Take risk out of the game

"You are always betting in proportion to your capital. If you lose money, you lower your bet. So theoretically, your risk of ruin is always zero."

Kaplan is a walking oxymoron: the risk-averse gambler. He won't play until he has taken every possible measure to ensure he will win. At cards and in business, he never bets above his conservative comfort level, and he refuses to indulge reckless speculators. "No one should purchase any units who cannot afford the loss of his entire investment," reads a warning on his prospectus for the 1992 limited partnership agreement.

So Kaplan looks for opportunities where math and research -- rather than skill or luck -- determine the outcome. Blackjack is one such opportunity. "Everyone thinks you can't win at blackjack, because if you can, how could those casinos make so much money?" says Kaplan. "But if you analyze the game properly, you can come up with a strategy that gives you a positive expectation."

The basis of Kaplan's strategy, which he learned from Beat the Dealer, a 1962 book by Edward Thorp, involved assigning number values to high and low cards as they are played. Aces, face cards, and tens are worth -1; two through six are worth +1; and seven, eight, and nine are worth 0. Card counters keep a running total in their heads. The higher the total, the fewer aces and face cards that have been played, and the more likely a rich vein of such cards is imminent. Because face cards and aces favor the player, higher counts elicit higher bets. Players using this system have a 1 percent to 2 percent advantage, but results swing wildly in the short term. (Kaplan once lost 20 hands in a row, a one-in-a-million probability.) So it usually takes many, many games -- 500 to 1,000 hours of play -- to achieve the desired return.

Team play, which Kaplan learned in Las Vegas from Blackjack Hall of Famer Ken Uston, allows for far more time at the table. It also allows some players to act as "spotters" -- monitoring the game and betting conservatively, then signaling discreetly to "big players" who join the action when a deck is poised to spit high cards. Big players always bet high, so they don't tip off casino personnel by changing their behavior just as the cards get hot.

Kaplan relied heavily on his university's computers -- mainframes with punch cards in those days -- to run every possible hand and calculate the optimal player response. Blackjack, in this context, becomes an if-then proposition. "There was no flexibility about what players did at the table," says Kaplan.

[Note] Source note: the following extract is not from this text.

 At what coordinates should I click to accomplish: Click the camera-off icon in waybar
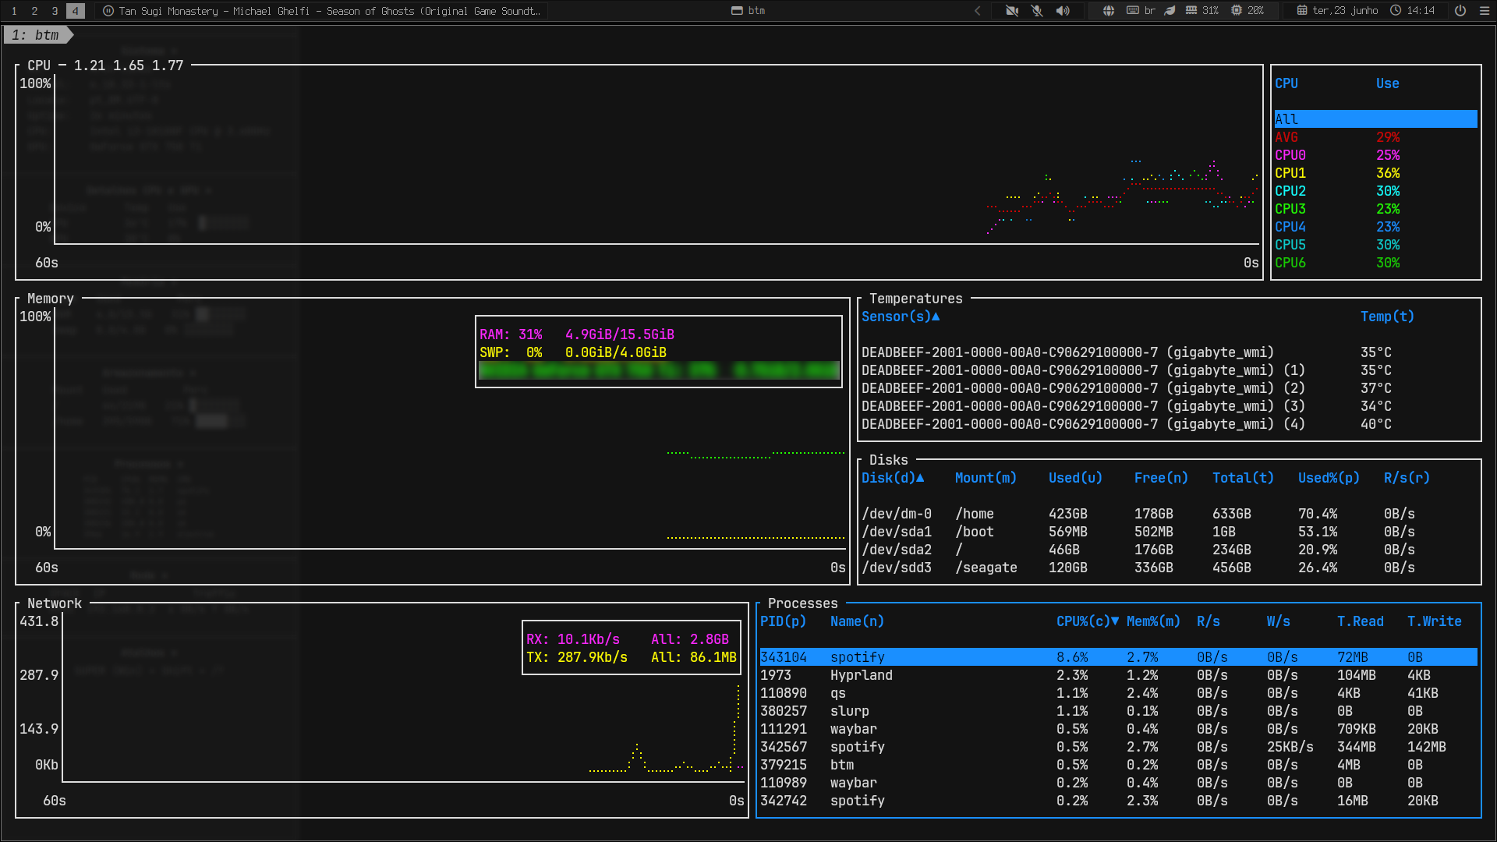[1012, 11]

On any given Saturday, Kaplan might have had teams plying Las Vegas, Foxwoods in Connecticut, New Orleans, Montreal, and Lake Tahoe. Every six hours, team members would meet at designated locations in their respective cities and calculate how much they were up or down; then they would call an 800 number and leave their results for Kaplan. Kaplan would determine whether the teams should, as a group, raise or lower their bets and by how much. "Say we started with a million dollars, and now everyone has played, and we're down $100,000," says Kaplan. "Now we have nine-tenths of our capital base. Before we were betting $1,000; now we're going to bet $900. You are always betting in proportion to your capital. If you lose money, you lower your bet. So theoretically, your risk of ruin is always zero."